Wednesday, December 12, 2012

AMERICANS ABANDON THE CAR


WHY VERMONTERS—AND AMERICANS—ABANDONING THEIR CAR BECAME A TREND FOR NOW AND THE FUTURE AND NOT AN ABERRATION
...or why bus, commuter rail, and Amtrak grow and car travel stalls and slides backward
If economics historically gets tagged with being the “dismal science” then transportation economics deserves placemet as the muck at the bottom of the economic swamp. For a century transportation economics mostly remained deep inside the academic walls. Moving goods mostly addressed costs and efficiencies moving a carload of freight from factory to port to a destination whether that be a coal fired electric plant or after warehousing and braking the carload down, delivery by a firm like UPS to a customer on main street.
When dealing with moving people from place to place, transportation economics mostly examined large metropolitan areas for where to put the next subway stop, bus route, or airport hub. Household transport economics started and ended from the advent of the car with the household car—the numbers of car per household, annual growth in car travel, new holiday car travel records, how high could driver licensing percentage could go among the driving age population, highway crash statistics, etc.
But beginning about 1990 a shift began, a tectonic shift with more and more statistics showing a slowing—and now even a decline—in car travel. Statistics now show a drop of young people getting drives licenses in a 15 year study 1995-2010, and in Burlington, VT a sudden abandoning by about 500 commuters to and from the Queen City for the commuter “Link” services operated by the Chittenden Country Transportation Authority (CCTA). Oh, one more statistic—nationally the median household expenditure for transportation which reached as high as 19-20 percent at times dropped to 16.0 in 2008-2009, according to the U.S. Bureau of Labor Statistics.
Behind the tectonic shifts, there appear to be two extremely powerful economic forces which together determine the economics of the household at work. And, those two powerful economic forces tell us we have not seen anything yet on the drive by households to shed high cost driving for either public transportation or just not making certain trips altogether. Those two forces are: basic wages and the cost of housing. The best measure of a nation's income and trends comes in the “average manufacturing hourly wage” data. That average wage peaked about 1970 and since 1980 dipped slightly during the interim and now sits about the same level $19.14 (August 2012, average hourly manufacturing wage for “production and non-supervisory employees”). Simply, little has changed in the income of the typical worker in manufacturing in the U.S. in over three decades.
The second major factor affecting transportation for households is the cost of housing. Here the news gets even worse. From 1980 to 2009 in constant 2000 dollars, median rent (usually a two bedroom unit) increased from $376 to $689 monthly, 83%. So, no real increase in wages for three decades and housing cost rising over 80%. What do these have to do with transportation? Or with households cutting back with expensive local transportation represented by the car and its 50-cent-a-mile typical expense (the current reimbursement Federally approved rate)? Simply there is a very strong economic force in the decision making of households to minimize the joint cost of housing and transportation, the two areas that consume about half (49% for families in 2011) of the average households. So we have experienced three decades of flat manufacturing wages and during that time an 80% increase in housing costs as measured by the median rents. Finally, the periodic national travel survey reveals that from 2001 through 2009 for every age group travel by car declined with he largest decline in miles of travel, an average of 20%, came in the under-30 age group.

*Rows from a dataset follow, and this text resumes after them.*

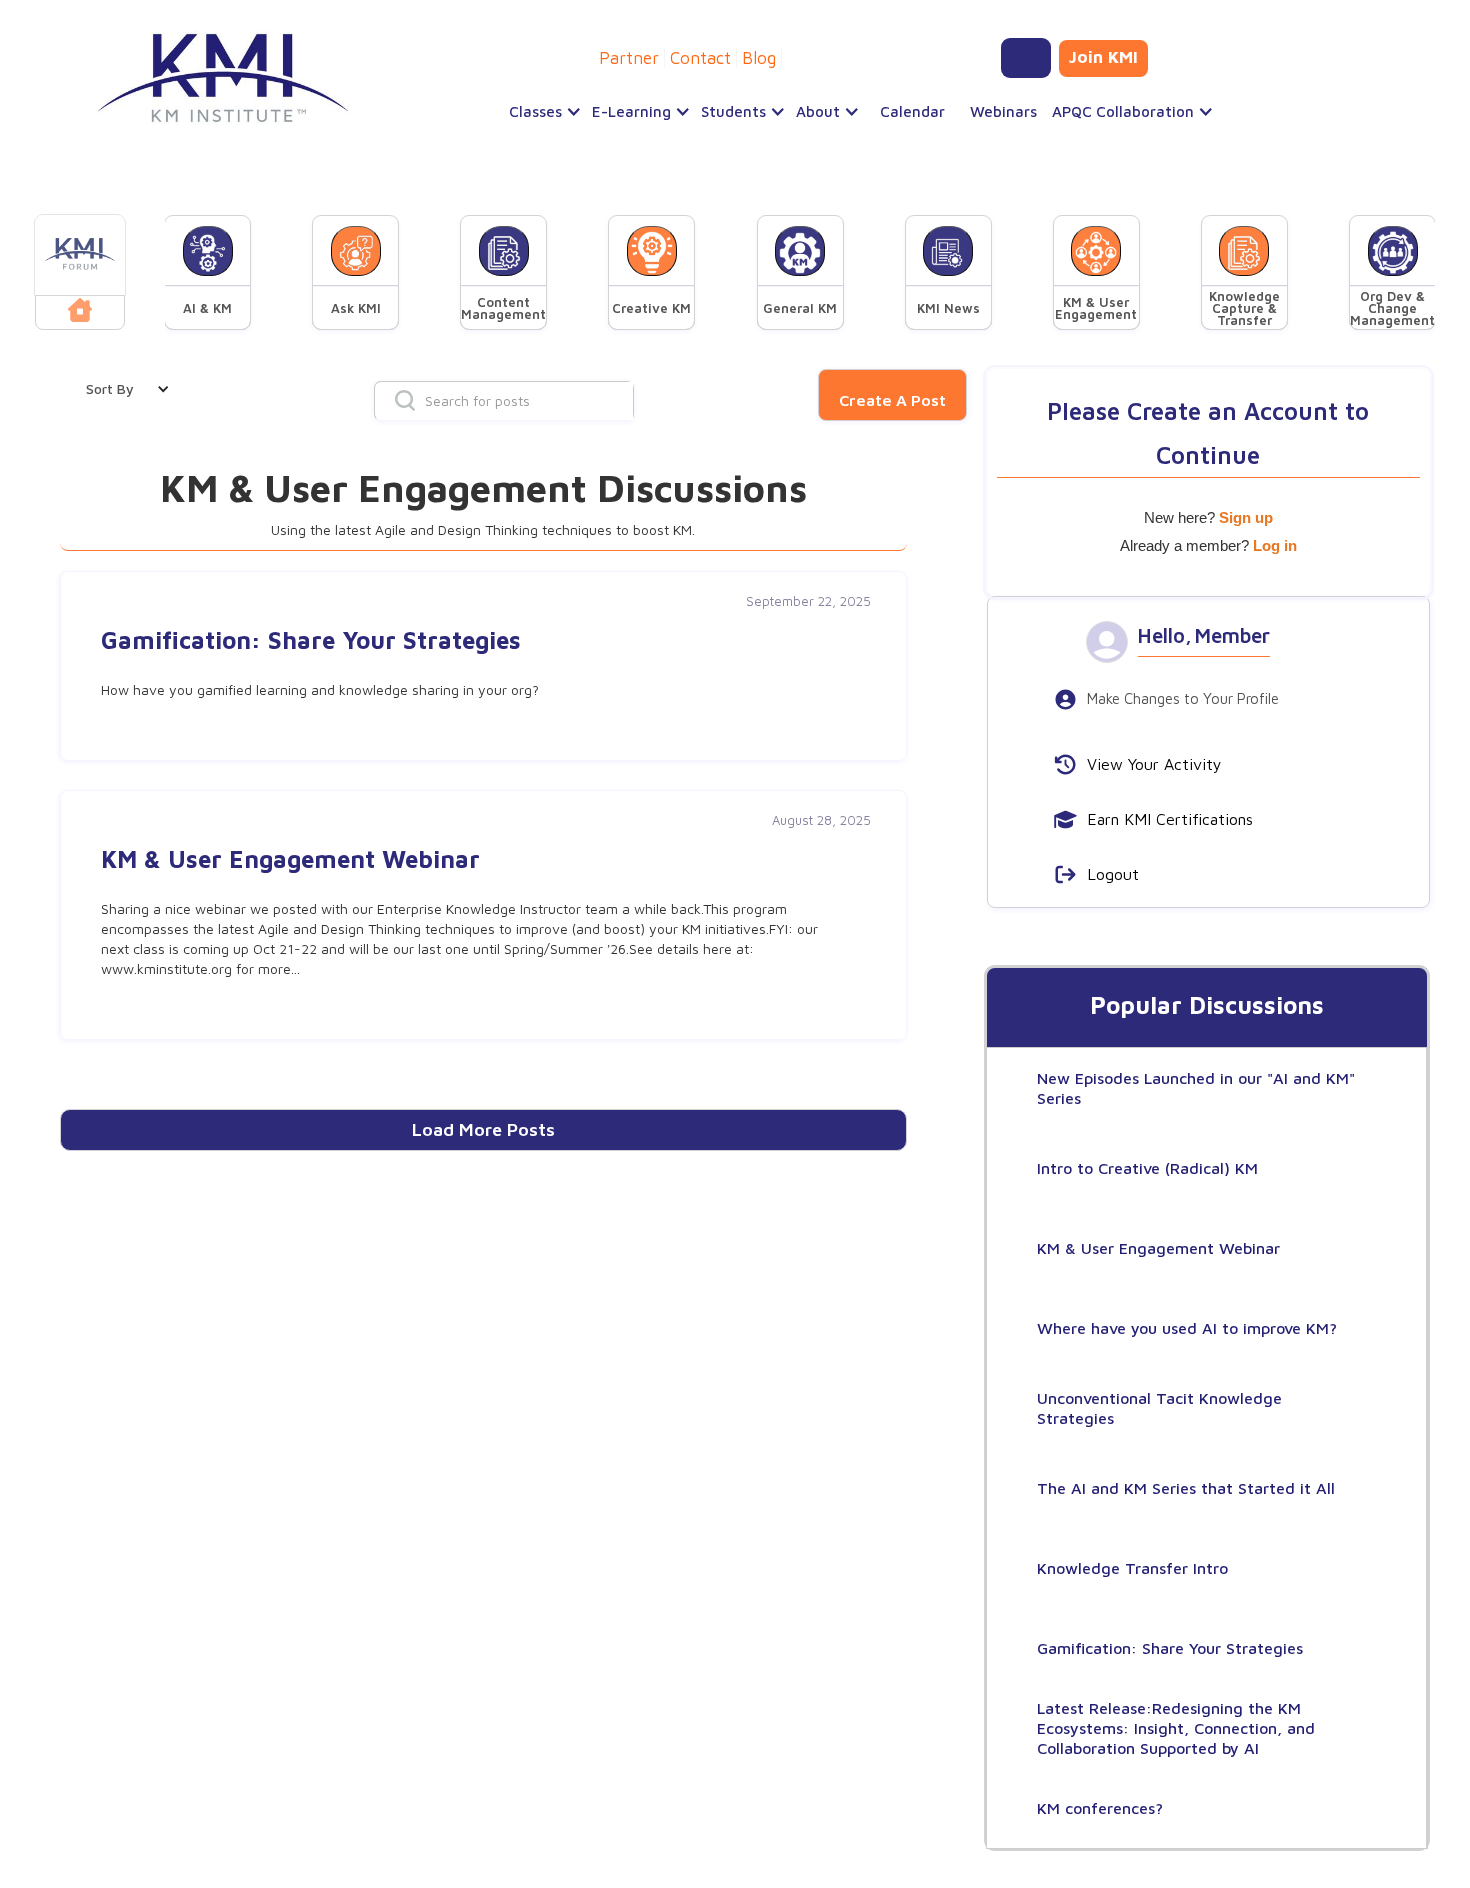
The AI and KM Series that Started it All (1186, 1488)
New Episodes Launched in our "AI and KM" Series (1196, 1088)
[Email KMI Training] (1026, 58)
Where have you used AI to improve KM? (1187, 1328)
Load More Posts (483, 1129)
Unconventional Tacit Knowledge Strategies (1159, 1408)
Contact (700, 58)
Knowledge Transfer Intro (1132, 1568)
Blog (759, 58)
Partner (629, 58)
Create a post (892, 400)
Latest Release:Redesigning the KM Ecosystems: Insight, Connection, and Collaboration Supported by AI (1176, 1728)
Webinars (1003, 111)
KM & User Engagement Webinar (1158, 1248)
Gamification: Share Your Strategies (1170, 1648)
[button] (540, 112)
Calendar (912, 111)
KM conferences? (1100, 1808)
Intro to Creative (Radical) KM (1147, 1168)
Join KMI (1103, 57)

Where does that leave a household who for a long time experienced the pressures of rising housing costs and no wage increases—everything else being equal. Reducing housing costs represent a far more difficult short term possibility (long term too!) to change than transportation costs. When an opportunity to more than halve the cost of a necessary trip—getting to and from work, for example—it is no surprise why a commuter between Burlington and Montpelier chooses a Link commuter bus costing 10 cents a mile versus solo driving at 50 cents a mile—a daily saving of $32 based on the 80-mile roundtrip by Link service priced at $8 and $40 for the solo drive. Finally, with these two factors at work it comes as little surprise that the growth of outer suburbs of metropolitan areas over the past two decades suddenly ended and that in many metropolitan areas the long term decline in city centers ended an in many cases central cities gained population. The housing and transportation cost relationship fully explains these two metropolitan developments.
What's more there appears little change in the future of the increasing housing-transportation cost to the household—the household faces increased housing cost over and above inflation and car travel costs doing the same. Perhaps this relationship explains why when the Boston area transit agency increased fares on bus-subway-commuter rail services by 23% early this summer there was no drop in passenger numbers. The increase in public transit fares were insufficient for a typical household commuter or transit user to switch to an alternative, such as the car, and those who used transit were not “cruising” or taking public transport just to see the countryside, they were making mostly necessary trips to work, professional appointments, school, etc.
We can expect that there will be a continued abandoning of the car for necessary trips—and even for discretionary trips—if reasonably priced service alternatives are provided—right now that is really just about any public transit, including Amtrak, which generally enjoys high single digit and double digit growth each year.